START Selected extract

I'm going to do something here that I very rarely do: I'm going to publish a piece of writing on my blog that I have not previously published elsewhere. This particular essay is a stand-alone version of the final chapter of The Vagabond's Bookshelf, my languishing-in-publisher-limbo collection of of memoir-essays about books I've obsessively reread over the course of my life. Nearly every other chapter has already been published or contracted for publication in major literary journals such as the Sewanee Review, the Threepenny Review, and the Southern Review.
I'm mentioning this history not for the pleasure of braggadocio but because I think there is a peculiar disconnect among the various tentacles of the publishing industry. Why is it so difficult to convince press editors to consider a nonfiction project that has already garnered a readership? Meanwhile, poetry journals reject poems that a publisher has already accepted as part of a book manuscript. I just think this is so strange. Something is going on, and it's not strictly an economic mystery.
Please don't think I'm complaining. I am immensely grateful for the good luck I've had, especially considering my invisibility in the academic writing network. Merely I'm puzzled.
Anyway, here's that essay--more of a conclusion than a full-length chapter. If you're interested in seeing anything else from the book, let me know.
"Quarreling with Nabokov" from The Vagabond's Bookshelf
For two or three years, I was working on a memoir about obsessively rereading a handful of novels, most of them nineteenth-century classics that I’ve revisited dozens of times over the course of my life without any intention of ever teaching a class about them. The project was going well: I was publishing chapters in journals, and I had high hopes for the final product. But just as I was finishing up the book, I learned—or thought I learned—that someone else had already written it.
Unfortunately for me, that someone else was Vladimir Nabokov. The book in question was his Lectures on Literature, a collection of posthumously published university lectures about famous novels. And to my dismay, one of those icons was Jane Austen’s Mansfield Park, whose modest, somewhat ambiguous heroine, Fanny Price, is a major topic of my memoir.
As soon as I began to imagine what Nabokov might have to say about Fanny, I was seized with a fear that was also well salted with embarrassment. I doubt I would have dared to write about Mansfield Park myself if I’d known beforehand that he was a specialist on it, for Nabokov is one of those writers who intimidates me even at the level of his adjectives. Whatever he might have to say about Fanny would surely render my observations moot.
Oddly, at the moment I stumbled into Lectures, I was already enmeshed in Nabokov’s toils; for I’d just finished my tenth or so rereading of Lolita. I’d first encountered this book as a young teenager, when my mother, who was working on her master's degree, was assigned it in a course. The novel appalled her, for reasons she declined to explicate. I gathered, however, that sex had something to do with her creased brow, so I promptly read the book as soon as she wasn't looking. But the tale was less prurient than I’d hoped it would be, even for a girl with such modest expectations of prurience, mostly because . . . I mean, really, come on: when the chief seducer’s name is Humbert Humbert, the X-rated factor instantly assumes an entirely new algebraic significance.
Over the years, as I’ve returned to Lolita, my sympathies have shifted back and forth among the central comedic tragedies: poor stupid awkward romantic H.H.; poor grubby rude shallow Lo; poor boring infatuated Charlotte. Clare Quilty is really the only character I can wholeheartedly dislike at every reading. If anyone deserves to be murdered by a gun named Chum, it’s him.

END Selected extract

◆ **Set problem**: Decide whether each statement agrees with the blog post above, answering yes or no and quoting the words that settle it: (a) The writer first read Lolita as a young teenager. (b) Nabokov's Lectures on Literature came out while he was alive. (c) The essay in the post had already appeared in a journal before being posted.

START Records shown

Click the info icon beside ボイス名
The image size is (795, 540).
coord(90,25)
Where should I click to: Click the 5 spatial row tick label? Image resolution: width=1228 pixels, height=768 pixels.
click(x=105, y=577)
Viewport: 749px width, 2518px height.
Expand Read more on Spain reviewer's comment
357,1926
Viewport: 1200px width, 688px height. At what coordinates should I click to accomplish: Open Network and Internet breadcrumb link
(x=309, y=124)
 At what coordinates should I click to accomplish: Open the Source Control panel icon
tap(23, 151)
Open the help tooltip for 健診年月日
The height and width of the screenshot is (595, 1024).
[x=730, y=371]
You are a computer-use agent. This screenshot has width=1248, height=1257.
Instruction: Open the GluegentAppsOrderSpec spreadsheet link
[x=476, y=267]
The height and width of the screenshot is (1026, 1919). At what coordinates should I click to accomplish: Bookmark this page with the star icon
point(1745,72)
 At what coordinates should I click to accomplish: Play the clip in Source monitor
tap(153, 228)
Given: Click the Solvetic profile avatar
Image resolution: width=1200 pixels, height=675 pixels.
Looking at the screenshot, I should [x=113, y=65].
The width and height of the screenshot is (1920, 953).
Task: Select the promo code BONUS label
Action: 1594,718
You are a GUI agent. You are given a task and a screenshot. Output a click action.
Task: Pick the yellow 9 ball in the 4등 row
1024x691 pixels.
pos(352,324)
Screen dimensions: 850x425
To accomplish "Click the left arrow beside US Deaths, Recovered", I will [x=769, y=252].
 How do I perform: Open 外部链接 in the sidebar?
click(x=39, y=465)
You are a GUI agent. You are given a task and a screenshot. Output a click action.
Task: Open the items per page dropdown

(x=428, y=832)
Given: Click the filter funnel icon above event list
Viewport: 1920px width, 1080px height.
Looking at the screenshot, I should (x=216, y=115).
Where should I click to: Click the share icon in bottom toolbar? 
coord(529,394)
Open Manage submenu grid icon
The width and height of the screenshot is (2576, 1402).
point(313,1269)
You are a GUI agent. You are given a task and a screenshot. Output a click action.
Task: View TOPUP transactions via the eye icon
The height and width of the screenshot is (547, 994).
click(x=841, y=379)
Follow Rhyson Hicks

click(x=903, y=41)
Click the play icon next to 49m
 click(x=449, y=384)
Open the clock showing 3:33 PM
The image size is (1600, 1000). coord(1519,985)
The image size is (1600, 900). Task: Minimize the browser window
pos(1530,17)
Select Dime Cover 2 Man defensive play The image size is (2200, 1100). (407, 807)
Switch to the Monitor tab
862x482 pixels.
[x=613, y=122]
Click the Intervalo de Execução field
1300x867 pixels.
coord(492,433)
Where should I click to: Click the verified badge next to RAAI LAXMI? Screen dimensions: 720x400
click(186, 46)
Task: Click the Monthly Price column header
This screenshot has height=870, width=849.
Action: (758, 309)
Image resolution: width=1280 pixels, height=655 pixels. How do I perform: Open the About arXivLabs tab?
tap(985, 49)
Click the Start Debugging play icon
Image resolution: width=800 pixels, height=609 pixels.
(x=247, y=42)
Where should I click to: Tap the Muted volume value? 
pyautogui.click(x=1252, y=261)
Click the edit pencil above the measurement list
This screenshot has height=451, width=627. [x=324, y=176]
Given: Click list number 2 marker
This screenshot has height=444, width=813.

END Records shown

◆ **Expected answer**:
(a) Yes: "I’d first encountered this book as a young teenager"
(b) No: "a collection of posthumously published university lectures"
(c) No: "a piece of writing on my blog that I have not previously published elsewhere"